_Énoncé_
Prolongez l'extrait sur le rapport de Gérard Larcher au président de la République en reprenant juste après sa dernière phrase.

Paru dans Scolaire, Périscolaire le mercredi 15 avril 2015.

Le président du Sénat, comme son homologue de l'Assemblée nationale, a remis ce matin son rapport au président de la République qui lui avait demandé  de réfléchir au "renforcement de l’appartenance républicaine" et de formuler "une série de propositions susceptibles de raffermir le lien civique au sein de la nation", dans le prolongement de l'émotion suscitée par les attentats du début de l'année. Les médias généralistes mettront sans doute l'accent sur ses propositions relatives aux flux migratoires. Un certain nombre des analyses de Gérard Larcher concernent toutefois l'Ecole et le service civique. En voici l'essentiel.

"L’école se met au service de l’émergence d'un citoyen français rationnel s’affranchissant de sa communauté. Il faut, comme le dit Alain Finkielkraut, que 'les élèves puissent oublier leur communauté d’origine et penser à autre chose qu’à ce qu’ils sont pour pouvoir penser par eux-mêmes'. (...) Mais depuis près de quarante ans (...), divers pédagogues ont fait de la spontanéité de l’enfant la condition nécessaire de l’apprentissage. Les pédagogies constructivistes, d'après lesquelles c'est l'enfant qui construit lui-même son savoir, ont pris le pouvoir dans l'enseignement (...)".

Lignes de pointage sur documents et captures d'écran

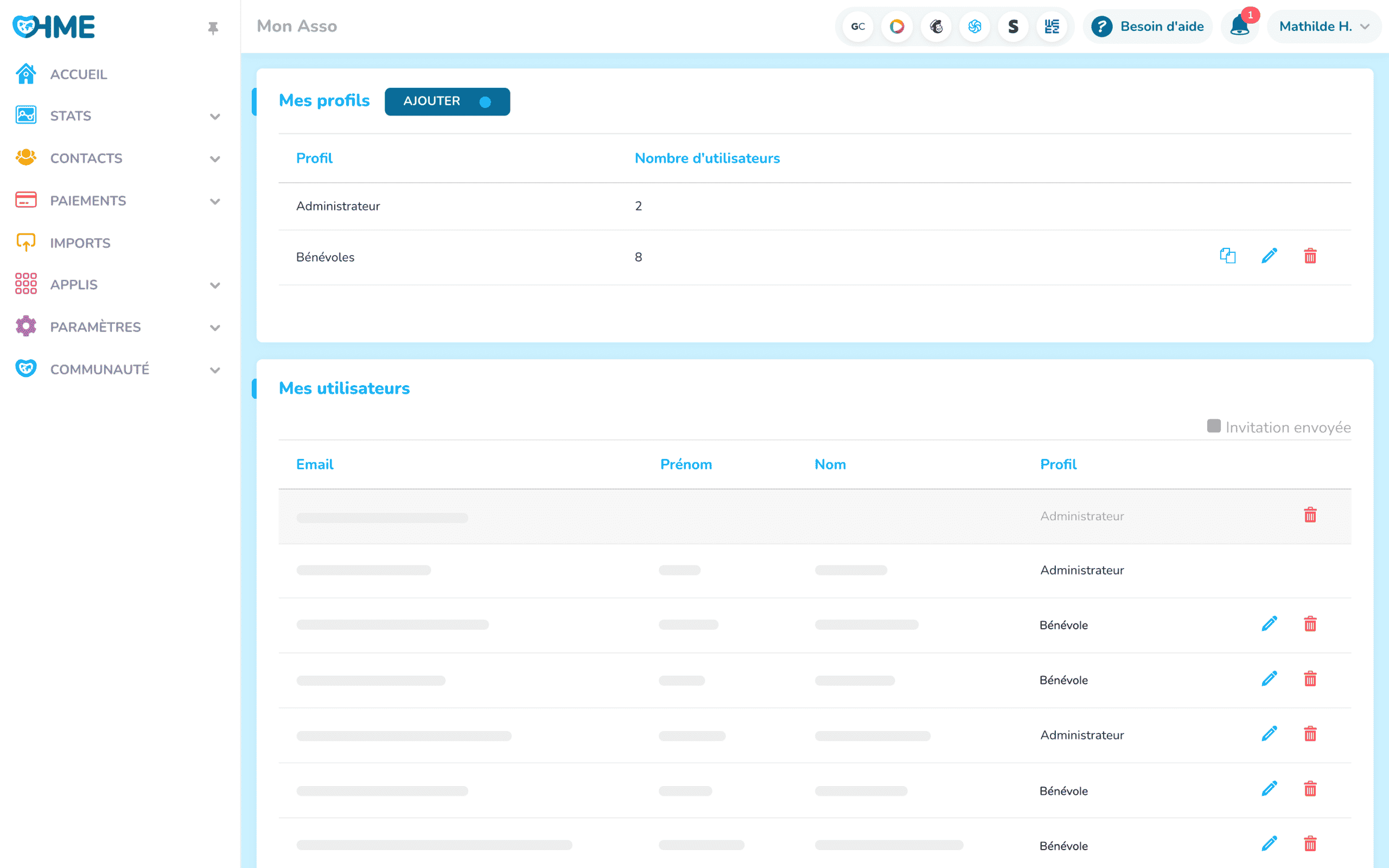Open IMPORTS from the sidebar

click(80, 243)
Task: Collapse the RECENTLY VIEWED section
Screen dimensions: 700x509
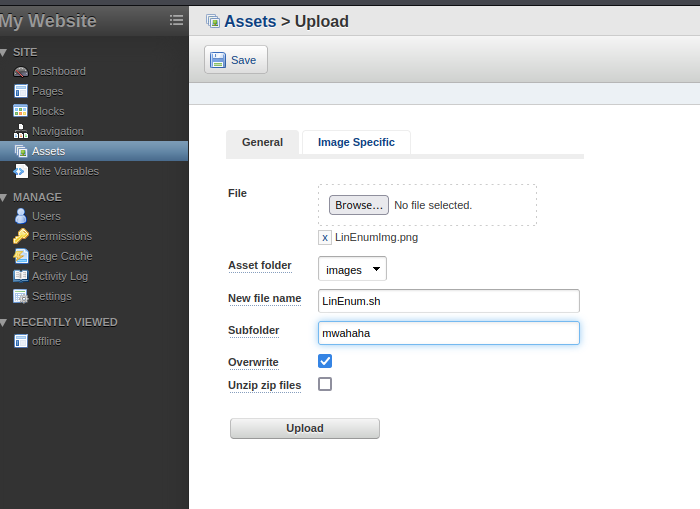Action: pos(4,322)
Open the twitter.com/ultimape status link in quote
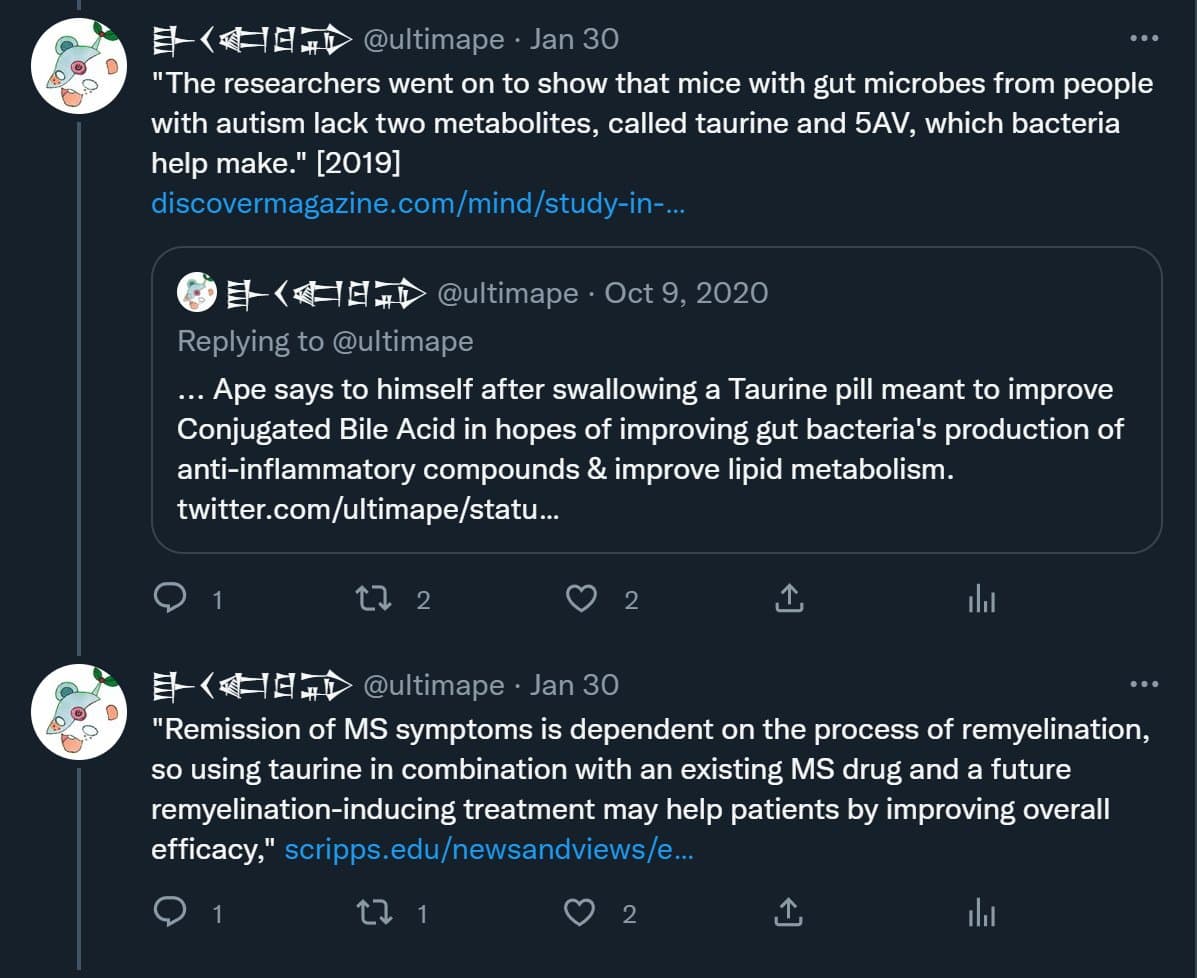This screenshot has height=978, width=1197. coord(368,510)
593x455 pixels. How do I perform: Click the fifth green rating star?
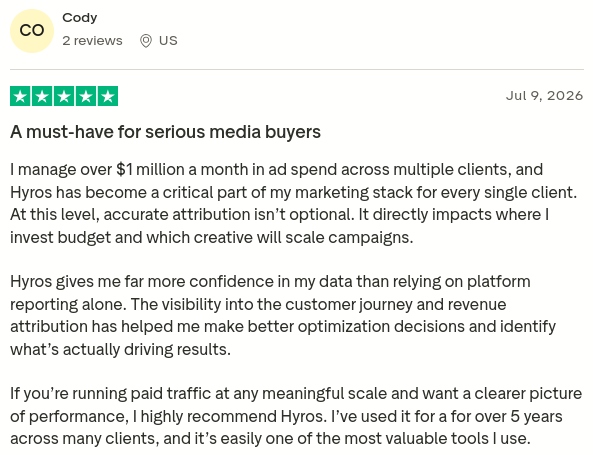pos(108,96)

_Réponse_
La primauté des savoirs et le "pédagogisme"

L’école est "une institution qui élève les enfants à la dignité de citoyens français capables d’exercer leur propre libre arbitre". Cette ambition suppose "de faire respecter certaines conditions, à commencer par l’autorité du maître qui transmet à l’élève et la primauté des savoirs sur tout 'pédagogisme' qui réduirait l’éducation à des techniques d’apprentissage (...)"

Les enseignants "doivent être soutenus sans réserve (...) lorsqu’ils sont confrontés à des manifestations d’opinions ou des comportements contraires aux valeurs républicaines, ou à la contestation idéologique ou religieuse du savoir transmis". Il incombe aux autorités académiques "de rappeler, en cas de transgressions répétées des enfants aux principes de la République, la responsabilité première des parents dans leur rôle d’éducateur (...) Ce rappel doit éviter le double écueil de l’angélisme incantatoire ou, à l’opposé, de la pénalisation 'en trompe l’œil', polémique et jamais réellement appliquée. Il doit être graduel et progressif. Mais, in fine, il peut reposer (...) sur (...) la suspension de l’aide financière apportée par la solidarité nationale (....)".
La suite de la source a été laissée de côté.